Available by prescription only, Azulfidine EN-tabs are administered daily in evenly divided doses (2-3) totaling two grams and are recommended for use in concurrent treatment with analgesics and/or other NSAIDs, at least until effects are apparent.

Clinical Results

In clinical trials, the effects of Azulfidine EN-tabs were measured by the degree of improvement in the number and extent of actively inflamed joints. Subject response to Azulfidine EN-tabs in clinical trials were observed in some subjects as early as four weeks after starting treatment, but 12 weeks may be required in some subjects before clinical benefit is noted.

Side Effects

The most common adverse reactions associated with Azulfidine EN-tabs are anorexia, headache, nausea, vomiting, gastric distress, and reversible low sperm count. These side effects occur in one-third of subjects. Additionally, skin rash was reported by 13% of subjects in RA trials. The medication is contraindicated in pediatric subjects under two years of age, subjects with intestinal or urinary obstruction, subjects with porphyria (group of disorders associated with a lack of porphyins) and subjects hypersensitive to sulfasalazine, its metabolites, sulfonamides or salicylates. Complete blood counts and urinalysis should be done frequently in subjects taking Azulfidine EN-tabs.

Additional Information

Rheumatoid arthritis, one of the more common forms of arthritis is a chronic, systemic, inflammatory autoimmune disorder of unknown etiology. RA causes inflammation in the lining of the joints and other internal organs; destruction of cartilage, bone, tendons, and ligaments can follow. It affects approximately 1% of the U.S. population (2.5 million).
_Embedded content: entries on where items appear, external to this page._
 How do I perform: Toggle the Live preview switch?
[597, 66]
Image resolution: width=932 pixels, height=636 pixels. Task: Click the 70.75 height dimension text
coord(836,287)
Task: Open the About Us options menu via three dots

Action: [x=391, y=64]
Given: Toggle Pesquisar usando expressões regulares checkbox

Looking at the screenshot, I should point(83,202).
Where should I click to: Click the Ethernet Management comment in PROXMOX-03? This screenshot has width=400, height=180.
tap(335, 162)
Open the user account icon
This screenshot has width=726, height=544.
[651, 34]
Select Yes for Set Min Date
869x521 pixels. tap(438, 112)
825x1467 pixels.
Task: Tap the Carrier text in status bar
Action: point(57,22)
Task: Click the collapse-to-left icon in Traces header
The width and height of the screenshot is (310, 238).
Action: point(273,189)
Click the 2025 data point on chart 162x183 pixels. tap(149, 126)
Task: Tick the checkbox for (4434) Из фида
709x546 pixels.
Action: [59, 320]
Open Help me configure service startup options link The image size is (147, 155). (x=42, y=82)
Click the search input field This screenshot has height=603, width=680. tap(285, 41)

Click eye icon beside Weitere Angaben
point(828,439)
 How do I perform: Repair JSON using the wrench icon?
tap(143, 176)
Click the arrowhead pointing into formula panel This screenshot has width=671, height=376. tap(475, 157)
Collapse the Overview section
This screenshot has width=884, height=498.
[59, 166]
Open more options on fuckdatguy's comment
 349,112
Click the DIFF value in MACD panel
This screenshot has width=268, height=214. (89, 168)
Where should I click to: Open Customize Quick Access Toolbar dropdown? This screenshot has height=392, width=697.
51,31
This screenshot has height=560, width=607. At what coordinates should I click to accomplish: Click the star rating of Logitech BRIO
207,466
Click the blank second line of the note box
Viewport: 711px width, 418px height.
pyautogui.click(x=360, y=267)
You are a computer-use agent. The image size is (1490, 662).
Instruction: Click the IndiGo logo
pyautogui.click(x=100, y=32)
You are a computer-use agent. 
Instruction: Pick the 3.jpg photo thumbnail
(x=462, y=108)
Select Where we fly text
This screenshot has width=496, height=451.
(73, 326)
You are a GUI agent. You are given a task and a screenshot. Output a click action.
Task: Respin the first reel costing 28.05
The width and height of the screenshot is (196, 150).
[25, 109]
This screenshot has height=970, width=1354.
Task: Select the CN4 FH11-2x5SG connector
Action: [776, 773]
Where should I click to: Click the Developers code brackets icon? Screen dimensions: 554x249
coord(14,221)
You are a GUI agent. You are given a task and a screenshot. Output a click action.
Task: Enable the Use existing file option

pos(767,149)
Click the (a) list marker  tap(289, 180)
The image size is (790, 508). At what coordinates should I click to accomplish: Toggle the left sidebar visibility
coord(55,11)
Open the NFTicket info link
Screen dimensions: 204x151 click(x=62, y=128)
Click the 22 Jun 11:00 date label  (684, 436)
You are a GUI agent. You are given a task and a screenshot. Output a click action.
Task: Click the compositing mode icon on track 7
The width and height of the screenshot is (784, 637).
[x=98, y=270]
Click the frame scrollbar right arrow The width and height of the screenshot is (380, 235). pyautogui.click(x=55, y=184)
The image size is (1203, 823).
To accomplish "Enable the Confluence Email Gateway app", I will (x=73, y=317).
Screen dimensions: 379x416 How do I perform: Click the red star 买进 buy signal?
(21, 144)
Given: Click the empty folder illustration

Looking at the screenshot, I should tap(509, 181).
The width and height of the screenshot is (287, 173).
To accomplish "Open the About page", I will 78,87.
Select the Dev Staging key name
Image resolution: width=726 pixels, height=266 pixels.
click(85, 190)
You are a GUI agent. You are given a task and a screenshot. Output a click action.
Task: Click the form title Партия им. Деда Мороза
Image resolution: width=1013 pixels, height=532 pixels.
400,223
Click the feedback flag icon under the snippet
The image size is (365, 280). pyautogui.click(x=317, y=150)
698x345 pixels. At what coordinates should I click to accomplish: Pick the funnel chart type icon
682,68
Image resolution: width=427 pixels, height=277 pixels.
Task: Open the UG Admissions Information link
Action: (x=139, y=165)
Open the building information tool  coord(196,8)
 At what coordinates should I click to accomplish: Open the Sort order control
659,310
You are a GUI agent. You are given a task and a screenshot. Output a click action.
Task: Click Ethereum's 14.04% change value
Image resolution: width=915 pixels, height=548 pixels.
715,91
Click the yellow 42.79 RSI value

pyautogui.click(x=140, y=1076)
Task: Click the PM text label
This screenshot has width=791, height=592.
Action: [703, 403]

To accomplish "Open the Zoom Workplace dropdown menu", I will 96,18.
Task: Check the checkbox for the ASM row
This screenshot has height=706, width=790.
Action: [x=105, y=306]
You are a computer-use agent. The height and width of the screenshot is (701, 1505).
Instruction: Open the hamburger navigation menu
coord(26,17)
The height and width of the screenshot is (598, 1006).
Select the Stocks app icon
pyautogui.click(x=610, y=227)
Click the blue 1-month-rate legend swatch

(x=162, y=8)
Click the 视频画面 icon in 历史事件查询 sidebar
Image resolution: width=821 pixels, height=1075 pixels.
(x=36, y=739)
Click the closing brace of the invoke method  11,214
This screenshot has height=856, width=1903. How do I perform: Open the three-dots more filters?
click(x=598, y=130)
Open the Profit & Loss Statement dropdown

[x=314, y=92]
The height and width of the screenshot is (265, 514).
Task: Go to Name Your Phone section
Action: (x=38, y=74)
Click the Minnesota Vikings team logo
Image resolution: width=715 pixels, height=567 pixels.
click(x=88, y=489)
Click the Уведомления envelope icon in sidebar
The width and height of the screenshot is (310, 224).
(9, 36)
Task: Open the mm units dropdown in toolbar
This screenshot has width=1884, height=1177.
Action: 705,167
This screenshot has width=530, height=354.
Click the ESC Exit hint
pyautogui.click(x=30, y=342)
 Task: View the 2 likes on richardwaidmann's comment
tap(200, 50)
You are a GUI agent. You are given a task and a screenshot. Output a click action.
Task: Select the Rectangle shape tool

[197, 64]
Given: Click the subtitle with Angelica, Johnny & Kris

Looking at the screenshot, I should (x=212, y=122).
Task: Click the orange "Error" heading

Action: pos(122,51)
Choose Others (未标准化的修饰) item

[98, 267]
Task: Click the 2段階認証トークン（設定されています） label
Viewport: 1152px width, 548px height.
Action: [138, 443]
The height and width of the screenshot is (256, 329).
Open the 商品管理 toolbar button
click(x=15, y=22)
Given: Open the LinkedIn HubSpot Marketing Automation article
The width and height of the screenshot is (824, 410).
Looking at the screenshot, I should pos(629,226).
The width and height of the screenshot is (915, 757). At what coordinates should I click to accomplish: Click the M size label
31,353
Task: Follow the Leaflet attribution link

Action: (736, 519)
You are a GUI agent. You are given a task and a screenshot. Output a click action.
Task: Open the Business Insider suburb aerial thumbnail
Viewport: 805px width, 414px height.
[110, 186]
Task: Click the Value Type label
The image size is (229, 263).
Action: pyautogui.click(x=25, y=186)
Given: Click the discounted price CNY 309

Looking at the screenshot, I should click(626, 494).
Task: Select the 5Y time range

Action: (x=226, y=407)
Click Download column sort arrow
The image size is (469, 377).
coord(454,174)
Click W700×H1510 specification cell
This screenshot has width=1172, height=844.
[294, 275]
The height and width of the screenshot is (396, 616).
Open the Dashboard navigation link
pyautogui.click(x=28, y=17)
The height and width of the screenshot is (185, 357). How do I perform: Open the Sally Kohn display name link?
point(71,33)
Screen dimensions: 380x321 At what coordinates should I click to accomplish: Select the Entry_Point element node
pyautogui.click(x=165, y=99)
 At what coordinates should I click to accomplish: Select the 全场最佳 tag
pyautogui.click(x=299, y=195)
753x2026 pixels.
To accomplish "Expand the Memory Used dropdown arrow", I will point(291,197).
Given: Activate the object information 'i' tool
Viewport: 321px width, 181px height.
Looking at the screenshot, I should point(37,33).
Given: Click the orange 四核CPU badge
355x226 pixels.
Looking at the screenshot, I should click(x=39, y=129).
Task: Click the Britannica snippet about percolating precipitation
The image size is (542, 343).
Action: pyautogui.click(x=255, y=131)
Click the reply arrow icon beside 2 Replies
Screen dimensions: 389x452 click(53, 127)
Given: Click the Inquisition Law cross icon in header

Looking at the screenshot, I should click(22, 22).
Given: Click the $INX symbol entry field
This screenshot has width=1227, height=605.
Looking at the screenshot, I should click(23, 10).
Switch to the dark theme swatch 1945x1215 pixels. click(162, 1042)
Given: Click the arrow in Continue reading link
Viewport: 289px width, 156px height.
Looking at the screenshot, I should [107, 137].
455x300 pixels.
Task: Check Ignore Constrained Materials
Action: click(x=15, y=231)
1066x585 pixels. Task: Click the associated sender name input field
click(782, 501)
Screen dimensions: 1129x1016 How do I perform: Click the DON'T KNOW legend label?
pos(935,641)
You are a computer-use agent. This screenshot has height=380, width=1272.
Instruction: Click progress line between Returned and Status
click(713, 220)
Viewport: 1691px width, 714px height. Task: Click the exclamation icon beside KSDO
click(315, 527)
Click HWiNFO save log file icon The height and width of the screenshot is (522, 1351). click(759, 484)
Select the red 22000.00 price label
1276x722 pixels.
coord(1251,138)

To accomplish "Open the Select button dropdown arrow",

Disease onset occurs most often between the ages of 40 and 60 with 91% of patients older than 40. More than 60% of RA patients are women. With Americans living longer, RA is an important medical condition that is growing in magnitude.

According to 1996 clinical guidelines issued by the American College of Rheumatology (ACR), subjects with active RA have a 70% probability of developing joint damage or erosions within two years of disease onset. While NSAIDs are a common first step in alleviating symptoms of RA, joint damage may occur and progress. Therefore, many subjects will require second-line therapy if response to salicylates and other non-steroidal anti-inflammatory drugs is inadequate.